Lausanne (pps) Mit großem Nachdruck hat Josef Fendt, Präsident des Internationalen Rennrodelverbandes (FIL), bei seinem Besuch beim Internationalen Olympischen Komitees (IOC) in Lausanne noch einmal für die beiden aktuellen FIL-Anträge geworben. Fendt trug die Argumente der FIL zur Aufnahme des Naturbahnsports und des Teamwettbewerbs Kunstbahn in das Olympia-Programm im Gespräch mit Gilbert Felli, Exekutiv Direktor für die Olympischen Spiele beim IOC, IOC-Sportdirektor Kelly Fairweather und Rogge-Referent Christophe de Kepper ausführlich vor. IOC-Präsident Jacques Rogge hatte wegen einer plötzlichen Erkrankung an dem Gespräch nicht teilnehmen können, ließ aber ein persönliches Telefonat mit Fendt ankündigen.

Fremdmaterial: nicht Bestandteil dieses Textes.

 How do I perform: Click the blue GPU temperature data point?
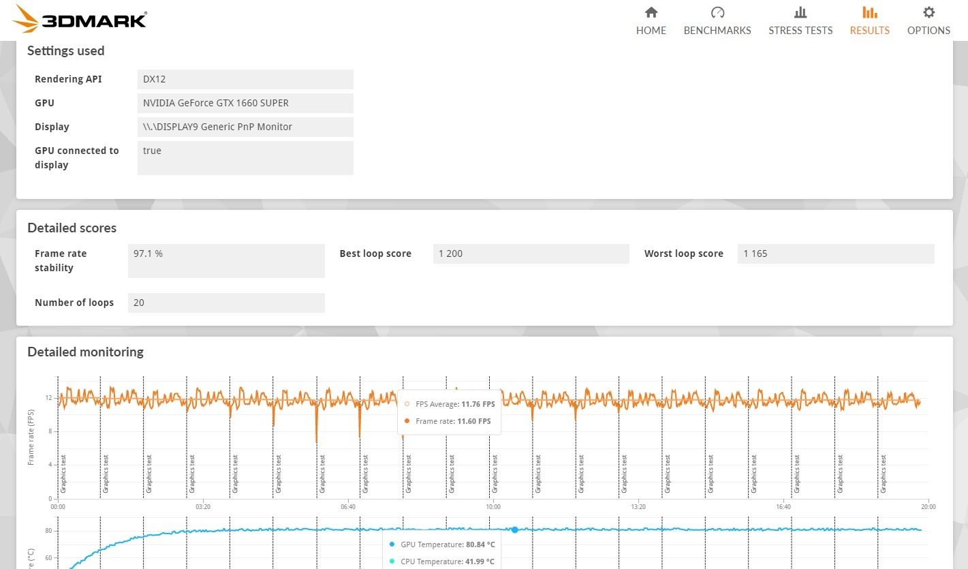[x=514, y=529]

„Unsere beiden Anträge werden beim IOC völlig getrennt behandelt“, stellte Fendt nach dem Gespräch in der IOC-Zentrale fest. „Der Unterschied ist der, dass bei der Naturbahn eine neue Sportstätte, beim Team aber nichts Neues gebaut werden müsste“.

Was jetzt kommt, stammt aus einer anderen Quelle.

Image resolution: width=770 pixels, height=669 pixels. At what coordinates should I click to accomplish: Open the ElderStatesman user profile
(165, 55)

Während in Bezug auf die Aufnahme des Naturbahnsports in naher Zukunft eine Entscheidung fallen könnte, wird das Thema Teamwettbewerb voraussichtlich erst im Herbst 2006 auf der Tagesordnung beim IOC stehen. Im kommenden Winter, so Fendt, werde das IOC durch Beobachter den Teamwettbewerb vor Ort unter die Lupe nehmen und die Erkenntnisse für die Entscheidungsfindung auswerten.